[Click-target listing]
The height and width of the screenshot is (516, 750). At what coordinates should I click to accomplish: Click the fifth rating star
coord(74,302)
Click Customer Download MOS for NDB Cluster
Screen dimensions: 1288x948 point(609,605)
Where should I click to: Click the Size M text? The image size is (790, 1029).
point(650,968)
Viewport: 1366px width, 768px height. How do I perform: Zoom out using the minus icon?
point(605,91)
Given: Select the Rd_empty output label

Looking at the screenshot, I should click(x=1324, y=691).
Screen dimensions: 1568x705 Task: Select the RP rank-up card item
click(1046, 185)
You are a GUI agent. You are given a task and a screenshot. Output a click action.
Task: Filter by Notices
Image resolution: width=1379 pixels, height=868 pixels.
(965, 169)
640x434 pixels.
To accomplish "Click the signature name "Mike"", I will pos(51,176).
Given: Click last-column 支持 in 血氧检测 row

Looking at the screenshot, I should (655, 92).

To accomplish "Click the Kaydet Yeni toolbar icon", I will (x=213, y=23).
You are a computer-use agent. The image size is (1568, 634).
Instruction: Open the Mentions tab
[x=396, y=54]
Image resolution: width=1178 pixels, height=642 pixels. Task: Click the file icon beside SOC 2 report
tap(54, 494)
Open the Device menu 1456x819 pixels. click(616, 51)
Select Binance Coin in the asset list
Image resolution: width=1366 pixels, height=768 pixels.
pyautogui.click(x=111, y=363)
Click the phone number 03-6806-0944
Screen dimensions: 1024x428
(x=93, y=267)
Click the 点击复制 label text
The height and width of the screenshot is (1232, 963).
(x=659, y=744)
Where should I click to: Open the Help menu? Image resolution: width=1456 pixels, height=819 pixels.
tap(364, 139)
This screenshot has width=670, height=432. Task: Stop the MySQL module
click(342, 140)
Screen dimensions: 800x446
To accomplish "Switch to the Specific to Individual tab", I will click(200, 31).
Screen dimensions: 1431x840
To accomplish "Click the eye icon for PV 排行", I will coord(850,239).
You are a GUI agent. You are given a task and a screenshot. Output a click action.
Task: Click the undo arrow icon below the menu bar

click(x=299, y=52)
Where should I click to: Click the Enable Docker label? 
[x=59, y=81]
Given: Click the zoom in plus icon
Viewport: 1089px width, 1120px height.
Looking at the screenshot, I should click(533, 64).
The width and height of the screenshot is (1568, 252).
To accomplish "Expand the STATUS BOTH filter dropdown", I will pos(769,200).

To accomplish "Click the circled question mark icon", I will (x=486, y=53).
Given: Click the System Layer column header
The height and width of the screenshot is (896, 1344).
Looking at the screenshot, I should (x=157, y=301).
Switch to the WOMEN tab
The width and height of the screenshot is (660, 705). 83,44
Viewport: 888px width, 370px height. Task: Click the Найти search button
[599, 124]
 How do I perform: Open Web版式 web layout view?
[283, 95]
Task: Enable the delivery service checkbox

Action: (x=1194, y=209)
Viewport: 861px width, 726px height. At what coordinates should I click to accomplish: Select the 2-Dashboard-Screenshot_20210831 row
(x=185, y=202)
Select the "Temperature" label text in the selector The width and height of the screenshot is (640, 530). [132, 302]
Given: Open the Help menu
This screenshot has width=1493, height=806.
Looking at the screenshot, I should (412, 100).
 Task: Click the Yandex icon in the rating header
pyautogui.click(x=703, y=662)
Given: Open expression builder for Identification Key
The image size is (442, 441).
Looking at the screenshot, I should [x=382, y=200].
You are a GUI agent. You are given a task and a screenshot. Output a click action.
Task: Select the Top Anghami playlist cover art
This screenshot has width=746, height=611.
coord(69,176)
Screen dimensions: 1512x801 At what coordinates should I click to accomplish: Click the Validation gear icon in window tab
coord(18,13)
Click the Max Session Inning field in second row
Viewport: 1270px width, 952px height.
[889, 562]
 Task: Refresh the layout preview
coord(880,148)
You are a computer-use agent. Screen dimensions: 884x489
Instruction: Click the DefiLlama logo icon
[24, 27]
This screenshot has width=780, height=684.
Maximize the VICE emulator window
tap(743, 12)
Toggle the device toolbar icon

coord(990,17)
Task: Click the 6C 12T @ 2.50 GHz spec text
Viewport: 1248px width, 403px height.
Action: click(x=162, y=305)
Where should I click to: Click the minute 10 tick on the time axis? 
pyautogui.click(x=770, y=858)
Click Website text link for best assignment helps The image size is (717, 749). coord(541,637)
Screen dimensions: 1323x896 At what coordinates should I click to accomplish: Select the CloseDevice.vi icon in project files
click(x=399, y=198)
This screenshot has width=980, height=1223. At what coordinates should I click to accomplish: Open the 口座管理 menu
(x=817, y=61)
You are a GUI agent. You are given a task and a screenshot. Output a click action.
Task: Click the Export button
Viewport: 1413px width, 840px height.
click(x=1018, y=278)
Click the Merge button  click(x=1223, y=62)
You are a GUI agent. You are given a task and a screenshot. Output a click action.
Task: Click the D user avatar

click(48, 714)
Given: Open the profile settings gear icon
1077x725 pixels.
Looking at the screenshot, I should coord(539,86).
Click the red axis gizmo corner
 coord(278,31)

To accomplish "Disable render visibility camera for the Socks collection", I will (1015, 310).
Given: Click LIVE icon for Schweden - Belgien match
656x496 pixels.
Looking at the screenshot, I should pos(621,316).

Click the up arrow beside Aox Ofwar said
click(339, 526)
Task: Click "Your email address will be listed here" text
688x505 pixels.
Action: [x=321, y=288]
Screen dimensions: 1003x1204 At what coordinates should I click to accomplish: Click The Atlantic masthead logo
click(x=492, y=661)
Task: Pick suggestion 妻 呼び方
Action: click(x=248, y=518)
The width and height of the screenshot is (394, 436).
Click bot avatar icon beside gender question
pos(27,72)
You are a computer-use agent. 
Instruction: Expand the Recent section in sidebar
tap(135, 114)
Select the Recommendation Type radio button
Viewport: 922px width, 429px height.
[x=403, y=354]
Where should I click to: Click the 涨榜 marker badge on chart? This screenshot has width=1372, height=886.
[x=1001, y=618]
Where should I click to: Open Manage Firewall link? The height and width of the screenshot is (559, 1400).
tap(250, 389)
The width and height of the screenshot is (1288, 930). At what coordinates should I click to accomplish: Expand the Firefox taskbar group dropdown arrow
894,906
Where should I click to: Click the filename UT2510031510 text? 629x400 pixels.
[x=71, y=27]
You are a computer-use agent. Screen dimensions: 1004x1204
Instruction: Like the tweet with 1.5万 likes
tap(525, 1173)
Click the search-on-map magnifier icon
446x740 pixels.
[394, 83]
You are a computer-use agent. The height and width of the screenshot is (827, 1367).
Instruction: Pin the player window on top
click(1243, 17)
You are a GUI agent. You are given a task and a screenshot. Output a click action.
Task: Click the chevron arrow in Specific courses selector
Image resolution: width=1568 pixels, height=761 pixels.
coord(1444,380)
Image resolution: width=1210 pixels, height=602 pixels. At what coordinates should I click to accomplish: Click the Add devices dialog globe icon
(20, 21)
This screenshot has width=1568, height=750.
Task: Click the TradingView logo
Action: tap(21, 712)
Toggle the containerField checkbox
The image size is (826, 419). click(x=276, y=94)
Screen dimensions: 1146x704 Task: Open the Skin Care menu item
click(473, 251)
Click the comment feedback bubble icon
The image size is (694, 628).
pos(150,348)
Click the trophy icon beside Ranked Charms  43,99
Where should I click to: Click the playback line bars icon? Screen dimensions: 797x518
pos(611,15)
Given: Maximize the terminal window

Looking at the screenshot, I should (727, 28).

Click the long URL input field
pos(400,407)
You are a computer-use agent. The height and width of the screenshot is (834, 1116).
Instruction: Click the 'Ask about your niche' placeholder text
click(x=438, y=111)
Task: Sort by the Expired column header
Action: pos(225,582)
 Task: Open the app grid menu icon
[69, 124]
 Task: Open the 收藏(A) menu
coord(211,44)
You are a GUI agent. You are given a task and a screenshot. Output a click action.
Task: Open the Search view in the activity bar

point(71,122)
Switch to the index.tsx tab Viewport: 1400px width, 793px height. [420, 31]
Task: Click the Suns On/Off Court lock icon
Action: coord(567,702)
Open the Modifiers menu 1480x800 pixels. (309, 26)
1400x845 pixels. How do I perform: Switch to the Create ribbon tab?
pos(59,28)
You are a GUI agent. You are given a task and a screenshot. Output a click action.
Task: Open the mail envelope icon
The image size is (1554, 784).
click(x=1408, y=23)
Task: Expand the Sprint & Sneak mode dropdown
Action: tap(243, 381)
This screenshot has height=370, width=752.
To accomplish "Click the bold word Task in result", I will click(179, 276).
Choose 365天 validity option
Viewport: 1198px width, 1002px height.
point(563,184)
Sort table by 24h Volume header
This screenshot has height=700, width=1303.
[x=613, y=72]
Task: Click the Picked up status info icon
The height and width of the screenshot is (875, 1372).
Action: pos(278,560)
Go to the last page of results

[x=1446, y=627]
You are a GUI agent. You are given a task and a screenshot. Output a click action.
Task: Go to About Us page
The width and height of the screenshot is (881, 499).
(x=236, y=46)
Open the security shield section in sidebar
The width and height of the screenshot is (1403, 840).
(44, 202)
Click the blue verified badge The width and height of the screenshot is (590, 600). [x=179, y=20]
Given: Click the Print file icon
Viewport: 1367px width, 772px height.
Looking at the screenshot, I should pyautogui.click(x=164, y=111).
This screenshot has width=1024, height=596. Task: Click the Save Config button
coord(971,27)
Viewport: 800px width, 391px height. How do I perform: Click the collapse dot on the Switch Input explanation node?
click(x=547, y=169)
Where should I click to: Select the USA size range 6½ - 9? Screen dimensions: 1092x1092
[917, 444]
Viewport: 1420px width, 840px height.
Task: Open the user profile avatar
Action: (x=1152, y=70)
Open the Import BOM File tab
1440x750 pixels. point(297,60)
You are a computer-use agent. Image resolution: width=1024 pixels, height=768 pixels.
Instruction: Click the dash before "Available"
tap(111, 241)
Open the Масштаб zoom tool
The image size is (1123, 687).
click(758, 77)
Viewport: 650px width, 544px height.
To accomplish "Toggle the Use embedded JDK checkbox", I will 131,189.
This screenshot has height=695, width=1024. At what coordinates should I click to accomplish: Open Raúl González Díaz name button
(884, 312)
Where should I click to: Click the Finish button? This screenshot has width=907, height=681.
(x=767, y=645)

## Written request
Please rewrite everything from the line containing "email address will" down to the line containing "Action: [x=321, y=288]", changing "listed" to "shown" and leaving all else unchanged.

## Solution to this task
Task: Click "Your email address will be shown here" text
688x505 pixels.
Action: [x=321, y=288]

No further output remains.